### The data
Start of Block

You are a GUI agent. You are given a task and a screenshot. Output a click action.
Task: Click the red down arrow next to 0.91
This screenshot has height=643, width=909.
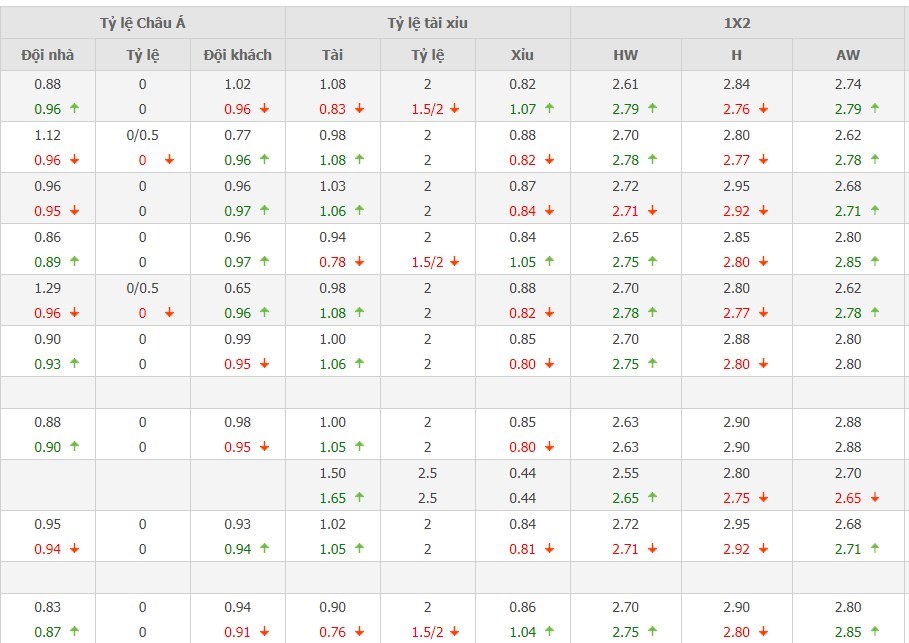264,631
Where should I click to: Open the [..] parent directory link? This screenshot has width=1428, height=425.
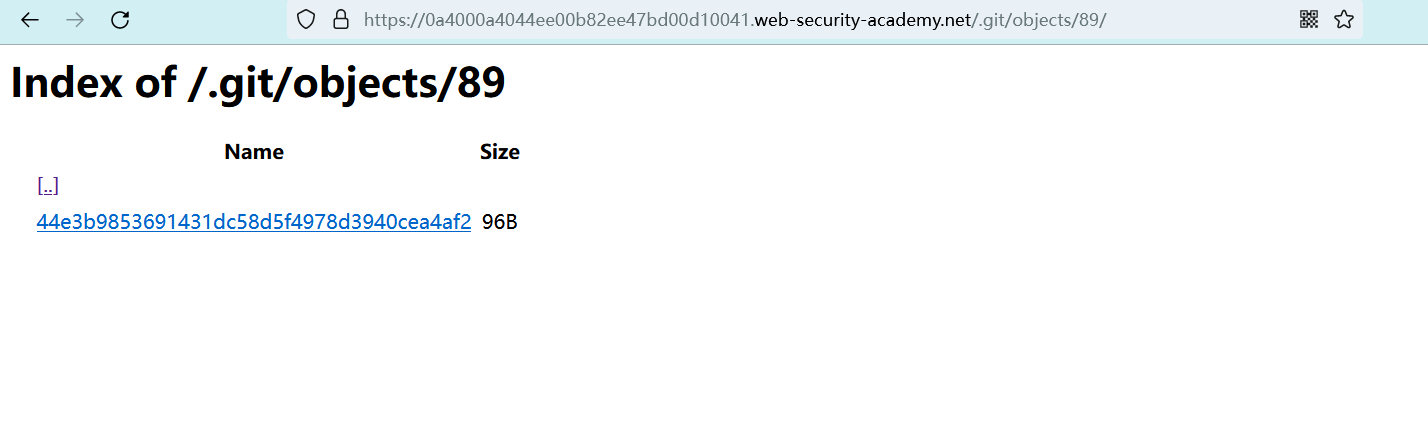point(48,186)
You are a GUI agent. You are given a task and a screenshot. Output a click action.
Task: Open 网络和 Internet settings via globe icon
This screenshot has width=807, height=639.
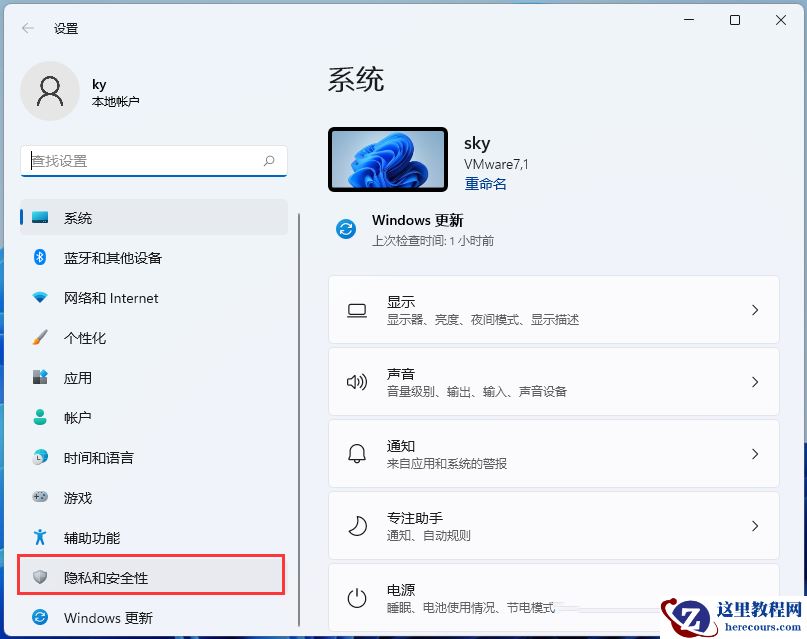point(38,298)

End of Block
Start of Block

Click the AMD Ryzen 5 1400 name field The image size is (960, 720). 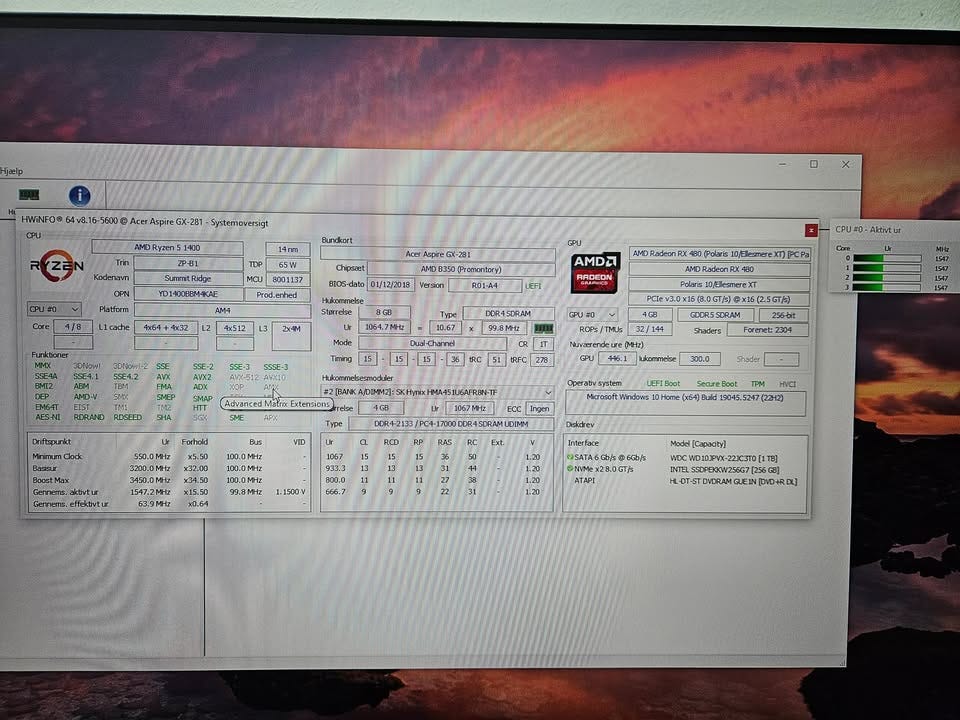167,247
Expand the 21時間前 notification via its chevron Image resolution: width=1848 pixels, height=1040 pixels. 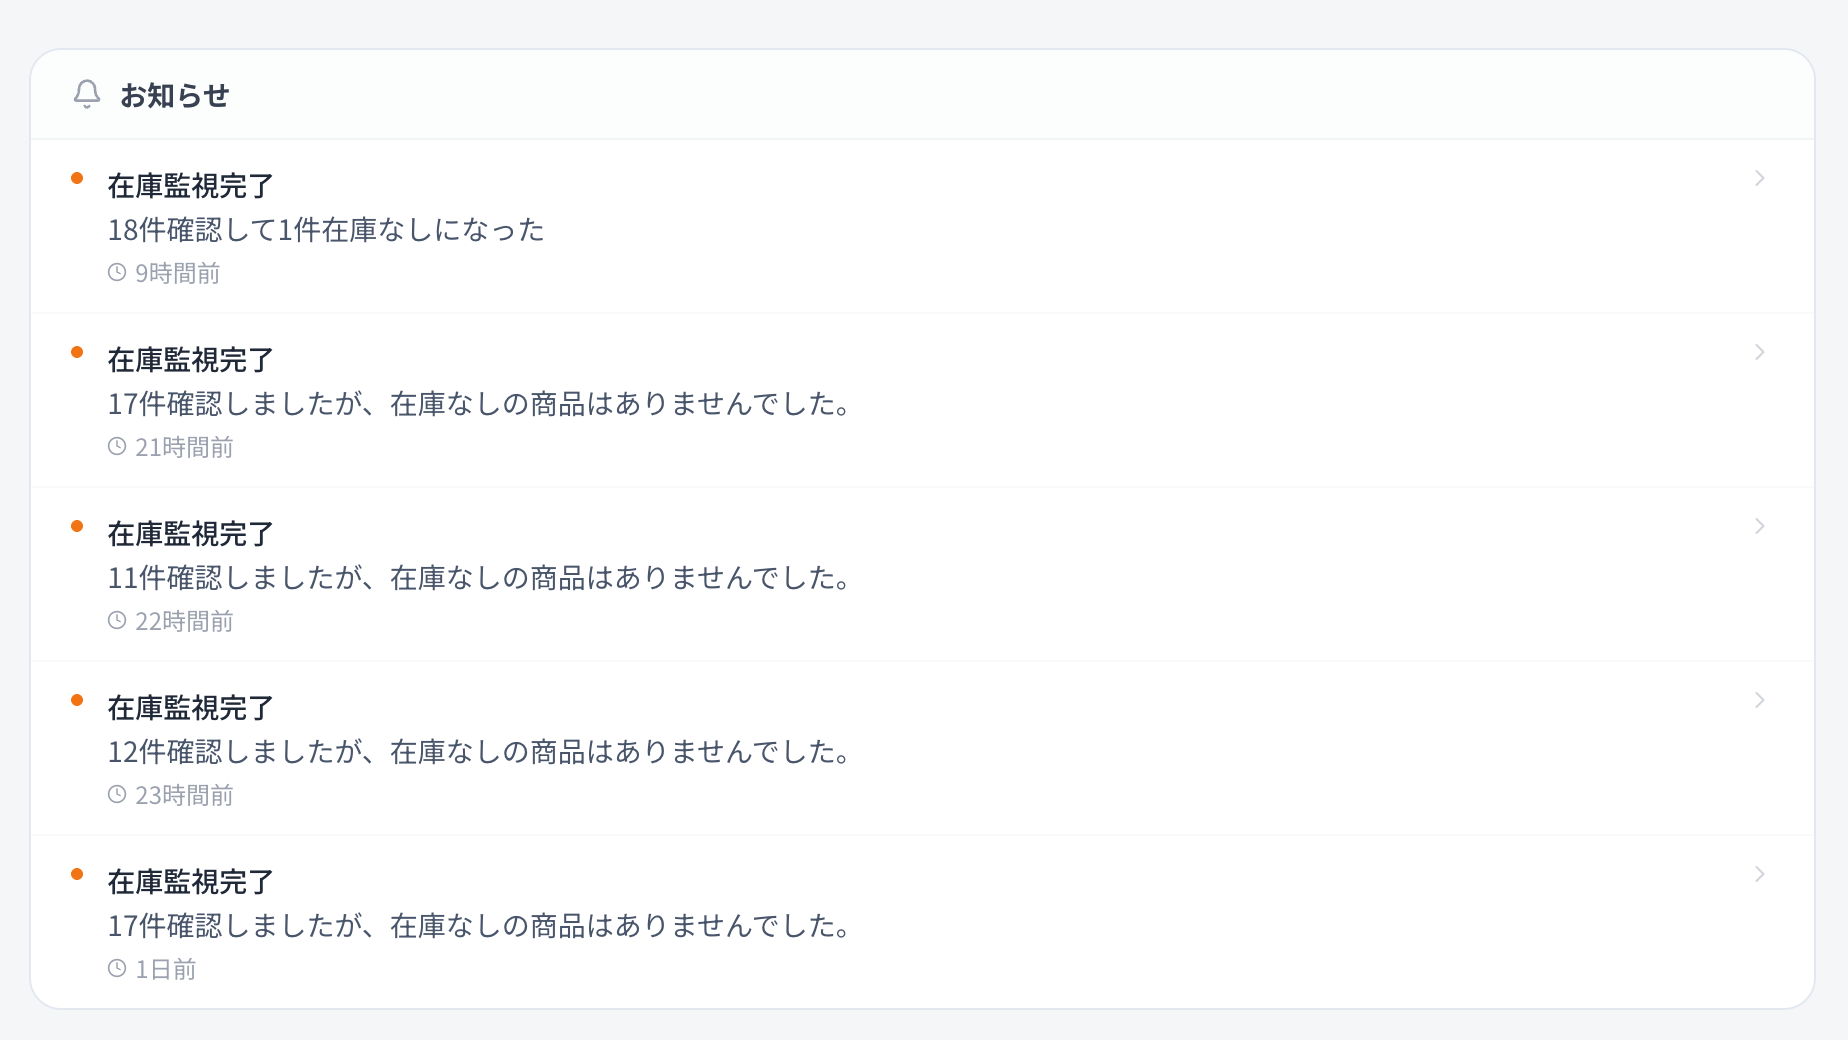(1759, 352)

End of Block
Start of Block

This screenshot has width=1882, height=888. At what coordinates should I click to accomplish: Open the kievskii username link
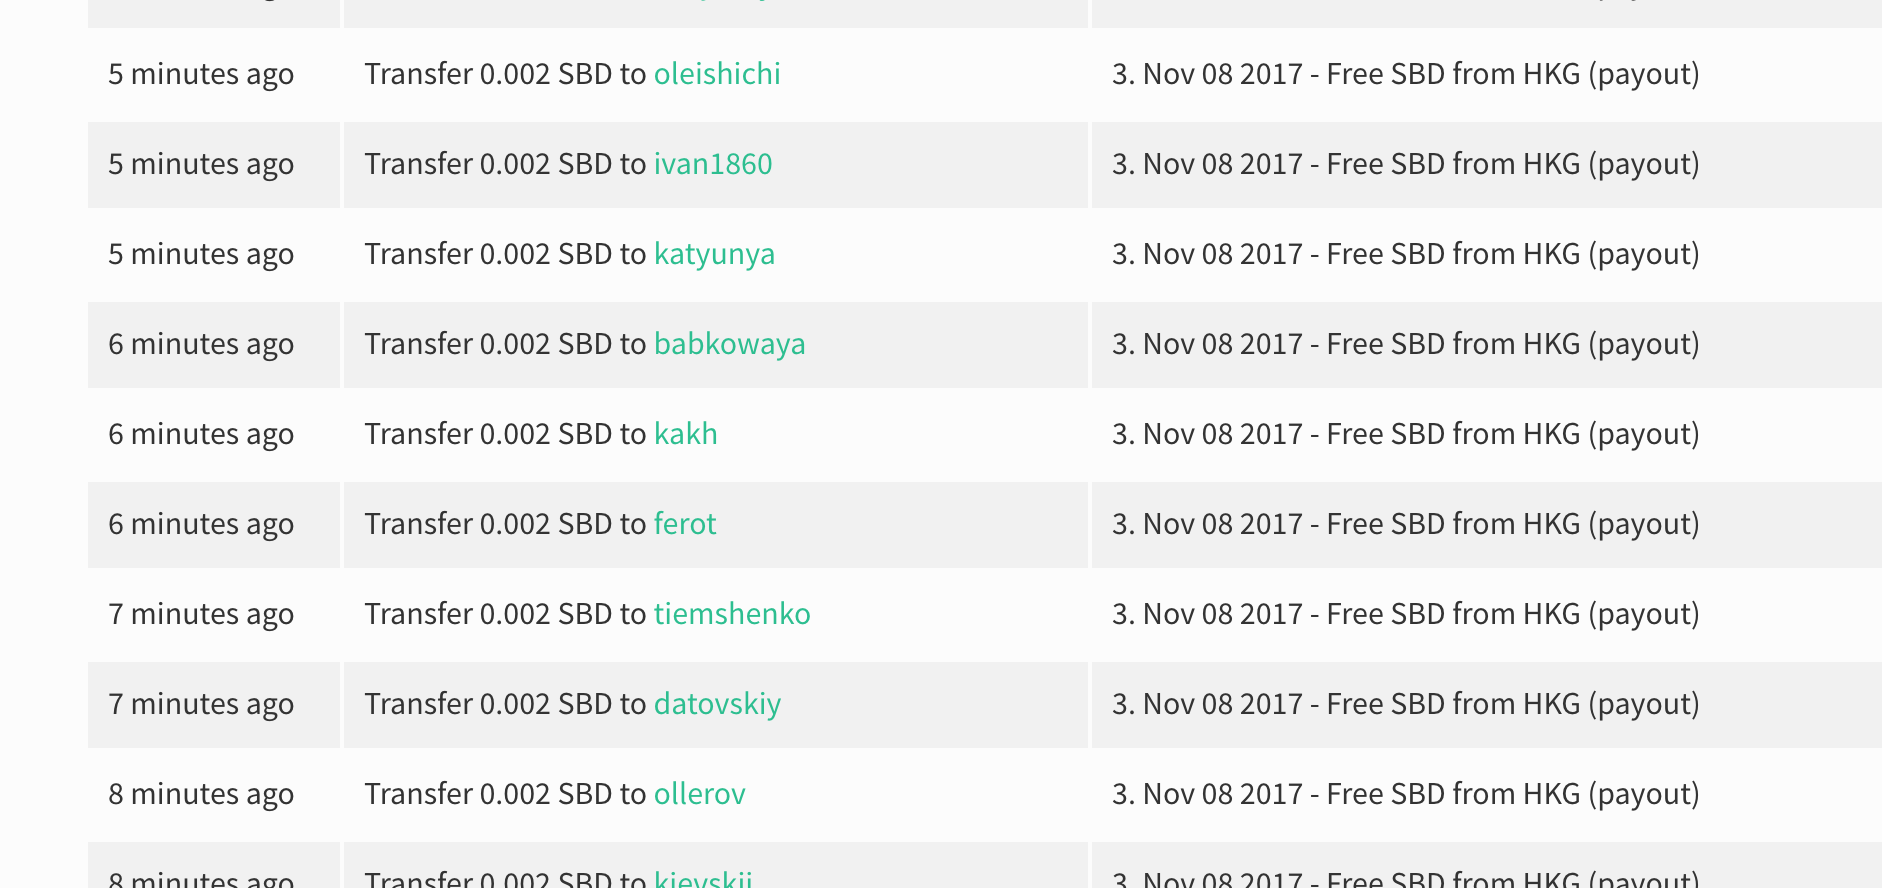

End of Block

### Exercise goal
When you reach the line holding "Where should I" in the listing above, begin retyping exactly, and stop once the line holding "Task: Open 网络和" is done; pictures stay out.

### Answer space
Where should I click to: Open the [..] parent directory link? This screenshot has width=1428, height=425.
point(48,186)
You are a GUI agent. You are given a task and a screenshot. Output a click action.
Task: Open 网络和 Internet settings via globe icon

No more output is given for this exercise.